Sunday, February 12, 2006

My Boyfriend, My Friend

Spent the weekend with David again. On Friday, he called me up to say he didn't feel like staying home and wanted to do something. I had a headache but I invited him over. We went to see a movie which was pretty long but good.

On Saturday, we went to buy the wedding present which was harder than I thought. He also refused to let me pay for half of it. I'm starting to feel weird about him insisting on paying for everything. He said he wanted to be the 'nice one'. I told him if he wanted to be nice he should let me have a turn at being nice. He's always so nice, I feel guilty.

Then when I was buying some nice chocolate for his sister, he bought some for me, even though I told him I shouldn't have any. He got me the dark chocolate which I love so much.

In the evening we went to celebrate his sister's birthday. I talked to her heaps which was great. I want to be able to get along with his family which currently I do. Even though she's almost 5 years younger than me, I don't really feel the age gap so much. I guess I haven't really changed since I was 17.

In the morning we both read the Sunday paper. The same article at the same time which probably looked kinda weird. He was holding one side and I was holding the other as we read about single people who are happy. I know those articles only try to make single people feel better but they never worked for me.

Afterwards we went to a beach for a walk which was really needed. I feel like I've been overeating during the last week. Could barely eat yesterday because I felt so full.

I need to lose some weight. I've stopped paying attention to what I eat lately. Sitting all day in front of a computer with only a lunch-time walk doesn't help.

When we got back from the beach we played a game where we took turns in picking a random city from our globe and the other had to guess which country that city was in. David won. My Mum walked in on our game at the time David was gloating about winning. She looked from him to me and muttered, "Kindergarten". I know deep inside she was pleased I found my playmate.

This week will be busy. I have the film premiere, the wedding and a concert on the weekend. We were also thinking of going dancing on Friday night.

When David was going home, he said, "I guess I'll see you on Thursday then". That got me a little panicky because what about Valentine's Day? Of course I always said it was just a consumerism excuse of a day but that was only because it reminded me of my singleness. Now that I have someone, it's a reason to have a day that is not ordinary like the others.
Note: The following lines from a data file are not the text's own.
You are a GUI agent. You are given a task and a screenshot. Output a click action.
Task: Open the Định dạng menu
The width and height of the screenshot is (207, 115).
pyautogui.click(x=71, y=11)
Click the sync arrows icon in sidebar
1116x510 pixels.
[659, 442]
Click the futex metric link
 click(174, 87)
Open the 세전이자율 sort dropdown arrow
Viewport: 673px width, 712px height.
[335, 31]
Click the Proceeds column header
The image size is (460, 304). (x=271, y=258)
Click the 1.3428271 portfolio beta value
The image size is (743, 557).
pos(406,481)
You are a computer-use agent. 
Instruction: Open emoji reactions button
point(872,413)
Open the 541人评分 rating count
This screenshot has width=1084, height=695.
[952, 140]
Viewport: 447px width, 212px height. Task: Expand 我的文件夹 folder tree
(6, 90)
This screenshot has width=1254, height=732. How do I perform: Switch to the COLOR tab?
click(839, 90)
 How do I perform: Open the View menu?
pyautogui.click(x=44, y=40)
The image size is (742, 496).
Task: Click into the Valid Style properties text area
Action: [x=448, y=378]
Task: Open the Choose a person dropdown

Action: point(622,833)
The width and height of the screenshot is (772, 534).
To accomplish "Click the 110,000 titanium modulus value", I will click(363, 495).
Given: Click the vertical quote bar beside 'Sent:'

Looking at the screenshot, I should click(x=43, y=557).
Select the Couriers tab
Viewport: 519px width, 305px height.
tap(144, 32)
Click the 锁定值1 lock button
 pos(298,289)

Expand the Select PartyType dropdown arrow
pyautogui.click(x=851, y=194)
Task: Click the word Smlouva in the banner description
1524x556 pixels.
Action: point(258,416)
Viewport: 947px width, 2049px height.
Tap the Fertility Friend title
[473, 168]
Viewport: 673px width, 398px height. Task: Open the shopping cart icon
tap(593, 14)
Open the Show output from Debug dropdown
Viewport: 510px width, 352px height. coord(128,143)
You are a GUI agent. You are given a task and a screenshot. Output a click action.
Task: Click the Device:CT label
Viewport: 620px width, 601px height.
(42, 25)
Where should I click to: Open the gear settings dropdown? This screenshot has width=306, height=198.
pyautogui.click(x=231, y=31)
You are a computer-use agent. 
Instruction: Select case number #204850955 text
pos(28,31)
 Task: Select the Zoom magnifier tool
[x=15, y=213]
I only had to say, "Only Thursday?" when David asked, "What's wrong?" Felt really ridiculous about feeling bad about not seeing him for Valentine's Day. I mean what's the big deal, it' s just another day. So I was like, "Nothing's wrong, but don't you want to see each other before then?" and he said, "I can come over on Wednesday". Then he looked at my face and asked, "What's wrong? Tell me". So I said, "Don't you want to meet up on Tuesday?" and he just cracked up laughing. He gave me a hug and said, "Of course we'll see each other on Tuesday! Did you think I forgot?" and kept on laughing.

So I felt like an idiot making such a deal about stupid Valentine's Day. I told him we didn't have to do anything on Tuesday. He said, "But I want to make you happy and I know you looked forward to it for a long time". I said I didn't really care and he already made me happy without that day. He said, "But I want to make you extra happy!"

Just knowing that he wants me to be like that makes me incredibly happy.